The unicorn mare was the consummate ‘True Believer’, Danube knew. While every member of the Disciples understood and accepted the cause that they were fighting for, it was also a fact that most were resigned to the idea that theirs would be a near-eternal struggle. After five centuries of conducting little more than ‘inconveniencing’ raids against ComSpark, it was understandable that many might begin to see ultimate victory as something that lay beyond their grasp.

This wasn’t the case for the most devoted among their numbers though. Creatures like Lieutenant Remmy Red possessed complete faith in what they’d come to describe as ‘The Will of Discord’; this notion that the chaotic magicks of the long-disappeared draconequus were still active in the galaxy, and working towards the ultimate downfall of Chrysalis and her changeling brood. That was certainly the official rhetoric of the Disciples in any case. How deeply its members believed in that notion tended to vary, of course.

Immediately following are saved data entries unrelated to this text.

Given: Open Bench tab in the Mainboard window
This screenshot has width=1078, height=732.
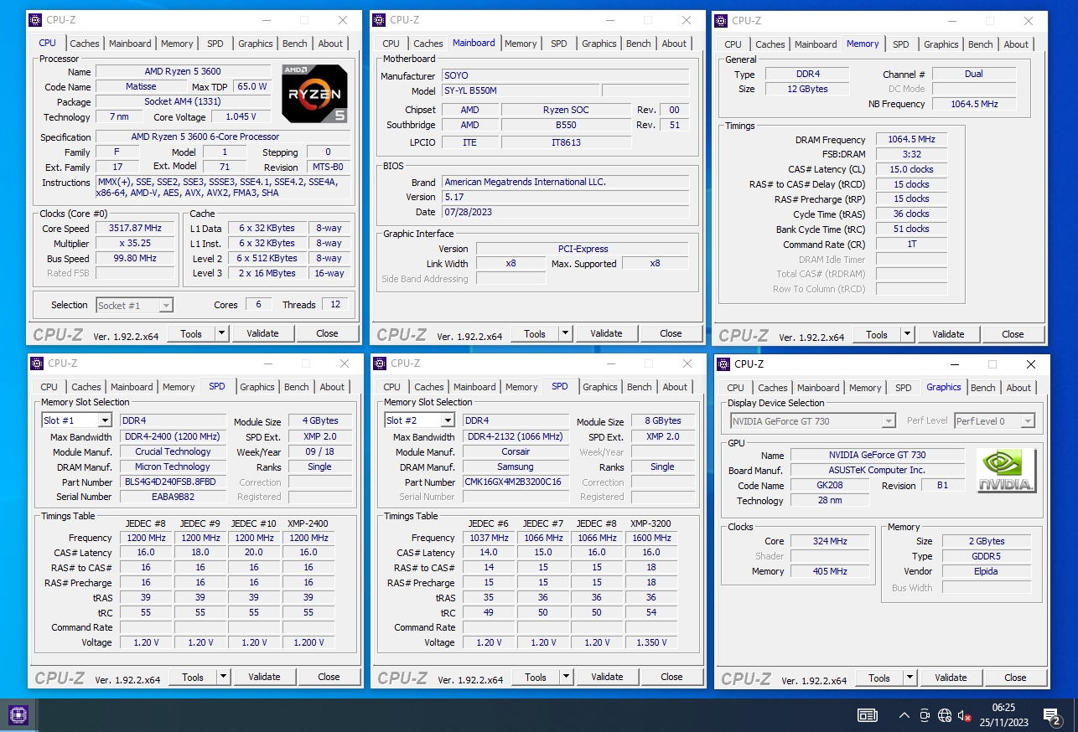Looking at the screenshot, I should [x=638, y=44].
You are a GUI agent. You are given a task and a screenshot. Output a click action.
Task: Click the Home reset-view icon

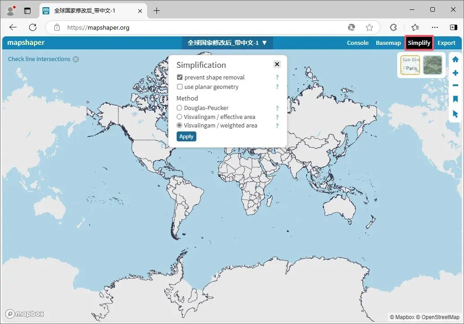455,59
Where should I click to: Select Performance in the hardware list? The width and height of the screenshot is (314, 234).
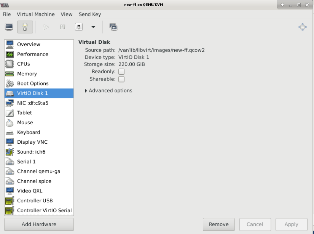click(33, 54)
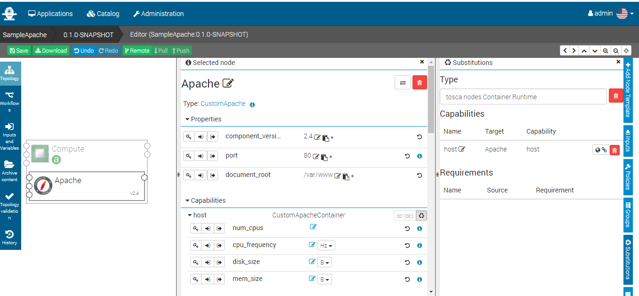Reset the port property value

click(407, 156)
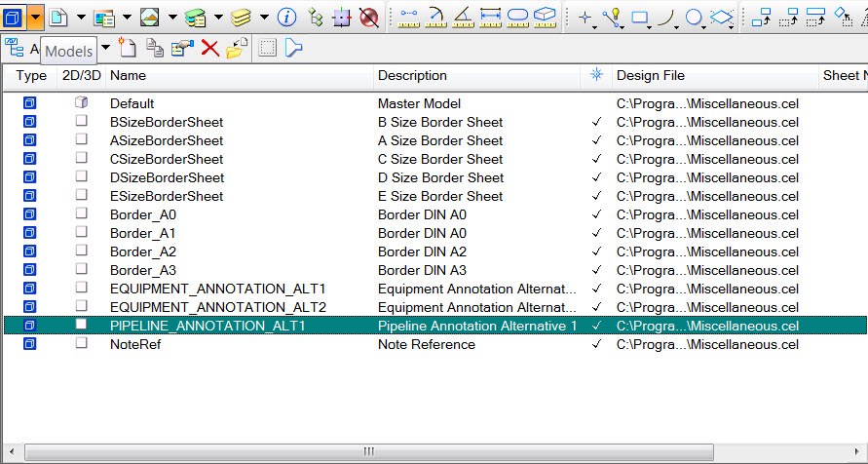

For Captain Blue Danube’s part, while he acknowledged that Discord’s power was obviously still at work―General Mayhem’s abilities were clear proof of that much, at least―he was less than convinced as to how potent it was when it came to toppling ComSpark. The changelings simply seemed so monolithic at this point, that it was difficult to conceive of anything which could hope to usurp their command of the Harmony Sphere. While the invading Clan forces certainly appeared to have the galaxy on the ropes for the moment, Danube and the other Disciples knew that this was only because Chrysalis hadn’t chosen to unleash ComSpark’s true military might against them. And why should she? At the moment, the only ones suffering due to the invasion were creatures that the changelings largely regarded as no more important than vermin.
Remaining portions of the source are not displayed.